Magnetic Island – A short ride from Townsville is the idyllic Magnetic Island, a place of true serenity. You can choose to lay on a gorgeous beaches, fish the turquoise waters or hike the national parks in hope of seeing one of the illusive koala population. It really is a place of natural beauty that is a must stop especially if you have come from the hustle and bustle of Airlie.

Byron Bay – Probably the most chilled out location on the East Coast, Byron is a must stop for anyone exploring the east coast. Eight hours north of Sydney, Byron is commonly referred to as New South Wales most iconic hangout. Honestly I can see why it’s a mix of relaxed surf culture meets dream beach location. Not as hot as some of its further north counterparts, it really doesn’t matter as Byron’s atmosphere reigns supreme.


Noosa – In a similar way to Byron, Noosa is a very popular destination on most traveller routes.  With its beautiful white sand beaches and pleasant climate, it is the destination of choice for many Brisbane residents for holidays or weekend away. It runs a bit more expensive than some backpackers wish, but it is worth every penny.

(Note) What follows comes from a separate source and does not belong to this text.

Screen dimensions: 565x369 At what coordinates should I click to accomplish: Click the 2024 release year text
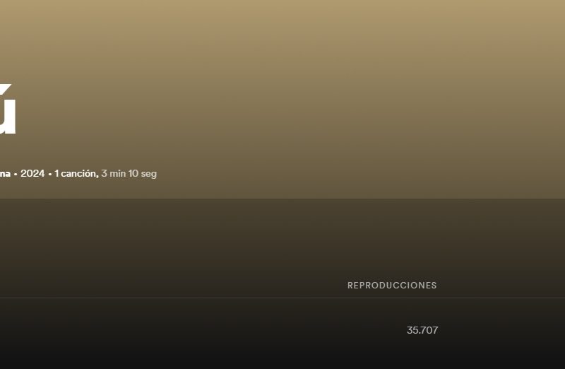tap(32, 173)
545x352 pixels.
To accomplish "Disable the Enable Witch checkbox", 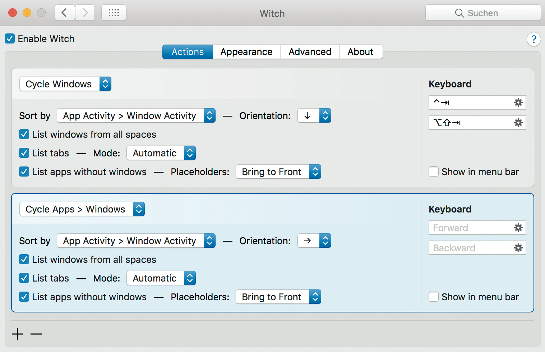I will pyautogui.click(x=10, y=39).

South Australia & Victoria 

The Great Ocean Road – Moving further south to an hour outside Melbourne is the iconic Great Ocean Road which houses a world of treasures on its 151 miles stretch of road. The road winds around some of Australia’s most stunning coastal scenery, with many hidden beaches, caves, shipwrecks and natural pillars around every corner. One of its most iconic spots is the twelve apostles, essentially a number of limestone pillars stretched out to sea. It’s especially beautiful at dawn or dusk if you can make the journey, as the colours reflect off the pillars. If willing some of Australia’s most incredible surf is also in this area with the iconic Bells Beach located very close to the entrance.

Phillip Island – A small, rather overlooked island just south of Melbourne which is home to a huge colony of Australia’s native Penguins. The Penguin Parade is an experience worth its weight in gold we assure you. Entering the beach stands at dusk and witnessing the colony’s inhabitants returning from their fishing is one of the most awe-inspiring experiences in the world. Phillip Island is also home to a number of small towns, hidden coves and beautiful cliff faces. Well worth a day’s exploration if not more.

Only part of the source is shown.